▸ SOURCE EXTRACT:
技术讲解，慢慢看

qmmuta · 2011 年8 月 24 日 11:28

原地址
http://altdevblogaday.com/2011/0 … -a-tale-of-desyncs/

作者
Forrest Smith
Software Engineer at Uber Entertainment where he shipped Monday Night Combat on 360 and Steam. An ordinary programmer by day but by night he… is also an ordinary programmer working on iphone side projects.

Synchronous RTS Engines and a Tale of Desyncs
39 Comments
Forrest Smith 2:00 pm on July 9, 2011 39 Comments

Have you ever played a game like Starcraft or Supreme Commander and gotten an error message that says “Desync Detected” followed by the game closing? Do you wonder what that means? It stems from certain engine architectures commonly used by RTS games1.

My experience in this area comes from working with the Supreme Commander engine at Gas Powered Games. Starcraft and Warcraft 3 have had desync bugs during beta periods so it’s safe to say they work in a similar manner. For simplicity’s sake I’m going to discuss the SupCom engine specifically from this point forward. Finding similarities between the SupCom engine and other games shall be left as an exercise for the reader.

Requirements

First things first, what are the requirements for our game? To help give an idea, here’s the announcement trailer for Supreme Commander 1 (2006).

It must support 8 player multiplayer, on the internet, with hundreds of units per army. That’s thousands of units in a single game. Holy crap. The typical FPS client-server architecture will clearly not work. With so many units it would require multiple orders of magnitude more bandwidth than is acceptable.

How can we accomplish this feat?
Synchronous Engine Architecture

With a fully synchronous lockstep architecture! In a synchronous engine every client executes the exact same code at the exact same frame rate. Let that sink in for a moment. In an 8 player game of SupCom every player has an identical copy of the game state and follows an identical code path. Instead of transferring over per unit state information (position, health, etc) over the network only player input needs to be sent across the networks2. If all players have an identical game state and process the same input then their output state should also be identical.

It’s the same principle as instant replays in many games, including shooters. Have you ever wondered why file sizes of instant replays are so tiny? It’s because the replay file only needs to store player inputs. Simply re-run the game feeding the inputs from the replay file and you’ll get the exact same result. This is also why replays stop working3 when the game is patched and why you frequently can’t rewind them4. It’s also why some RTS games don’t allow join in progress. For a player to join mid-game the entire game state would have to be sync’d. If the game has 3000 units that’s just too much.

Excerpt from a dataset:
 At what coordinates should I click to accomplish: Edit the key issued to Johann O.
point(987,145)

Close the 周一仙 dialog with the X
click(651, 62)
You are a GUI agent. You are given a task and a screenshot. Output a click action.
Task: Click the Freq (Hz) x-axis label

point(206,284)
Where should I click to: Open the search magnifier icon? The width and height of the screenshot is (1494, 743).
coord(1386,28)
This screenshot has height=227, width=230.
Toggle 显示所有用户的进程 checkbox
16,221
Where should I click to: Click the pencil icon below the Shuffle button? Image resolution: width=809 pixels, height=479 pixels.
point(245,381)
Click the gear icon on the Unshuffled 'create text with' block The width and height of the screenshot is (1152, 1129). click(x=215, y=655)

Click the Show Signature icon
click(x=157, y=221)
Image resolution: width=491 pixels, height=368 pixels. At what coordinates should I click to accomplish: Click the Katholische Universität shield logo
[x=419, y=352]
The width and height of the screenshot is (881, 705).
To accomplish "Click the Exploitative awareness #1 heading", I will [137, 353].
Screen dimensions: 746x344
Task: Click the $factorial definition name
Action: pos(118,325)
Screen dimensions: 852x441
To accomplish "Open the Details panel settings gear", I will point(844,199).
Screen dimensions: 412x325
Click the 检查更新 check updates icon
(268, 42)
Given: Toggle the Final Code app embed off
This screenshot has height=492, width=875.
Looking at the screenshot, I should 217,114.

▸ PROBLEMS AND TASKS:
1 > Write out the passage of the article on synchronous RTS engines, starting at the words "Have you ever played" and stopping after "for the reader.".
2 > Extend the article on synchronous RTS engines past the point where it stops.

▸ ANSWERS TO THE PROBLEMS:
1 >
Have you ever played a game like Starcraft or Supreme Commander and gotten an error message that says “Desync Detected” followed by the game closing? Do you wonder what that means? It stems from certain engine architectures commonly used by RTS games1.

My experience in this area comes from working with the Supreme Commander engine at Gas Powered Games. Starcraft and Warcraft 3 have had desync bugs during beta periods so it’s safe to say they work in a similar manner. For simplicity’s sake I’m going to discuss the SupCom engine specifically from this point forward. Finding similarities between the SupCom engine and other games shall be left as an exercise for the reader.

2 >
Layers

Take a look at the video if you haven’t already. What frame rate do you think the game is running at? The correct answer is 10 frames per second. Wait, what? It looks far smoother than 10 fps you say! It is and it isn’t. The game is actually running at two separate frame rates.

The SupCom engine uses two layers – simulation and user. The simulation layer runs at a fixed 10 fps all the time. This is what you could consider the “real game”. All units, all AI, and all physics are updating within a SimTick function running at a mere 10 hz. Each SimTick needs to run within 100ms or the game will play in slow motion. In a multiplayer game if one player is unable to fully process the SimTick in 100ms then all other players can become held up and have to wait wait.

The user layer runs at full frame rate. This layer can be thought of as strictly visual. User interface, rendering, animation, and even unit position can run at a silky smooth 60fps. Each UserTick updates at a variable time delta which is used to interpolate the game state (such as unit positions). This is why the game can look and feel smooth when it’s secretly slow in the background.
Determinism

Hold on a moment the clever readers cried! If each player is independently updating the game state does that mean the game simulation must be fully deterministic? It sure does. Isn’t that hard? Yep. It’s even more difficult in the modern world of multi-threading.

A lot of pain in creating a deterministic game stems from floating point numbers. Rather than cover this topic in-depth I refer readers to Glenn Fiedler’s fantastic post on the subject - Floating Point Determinism.

In the comments Elijah specifically discusses Supreme Commander. Setting the cpu to strictly follow the IEEE754 standard gets the job done. It comes with a performance cost and the game can never perform an operation with an undefined result, but you shouldn’t be doing that anyways now should you?
Inherent Latency

There are some distinct downsides to a synchronous multiplayer game. Aside from the complexity of creating a massive deterministic simulation there is also some required latency on input. I went over how each user in a multiplayer game is updating an identical game state and they only need to process input. This means for any new piece of input it can’t be processed until all clients agree on which tick to process it!

For example three players – player A, B, and C – are all running SimTick 1. During this time Player A issues an attack command. The UI instantly flashes in response as UserTick updates at 60hz. In a single player game this attack command would be processed in SimTick 2 (0-100ms latency). However all three players must execute the command during the same SimTick to get the same results. Instead of attempting to process the command on SimTick 2 Player A sends a network packet to Player B and Player C with data to execute on SimTick4 (200-300ms latency). This gives enough time for all players to receive the command. The game may be forced to stall if input information is not received and/or acknowledged in some form. I don’t know what that mechanism was exactly for SupCom, but I’ll update this post if I can find out. The exact number of SimTicks into the future to execute a command can be dynamically determined based on the peer-to-peer topology5.

The latency from player click to unit response is always going to be at least 0-100ms (the next SimTick). This can be masked in a few ways. The UI response, usually something flashing, is immediate. There is frequently an audio response as well. “My life for Aiur!” “Zug Zug”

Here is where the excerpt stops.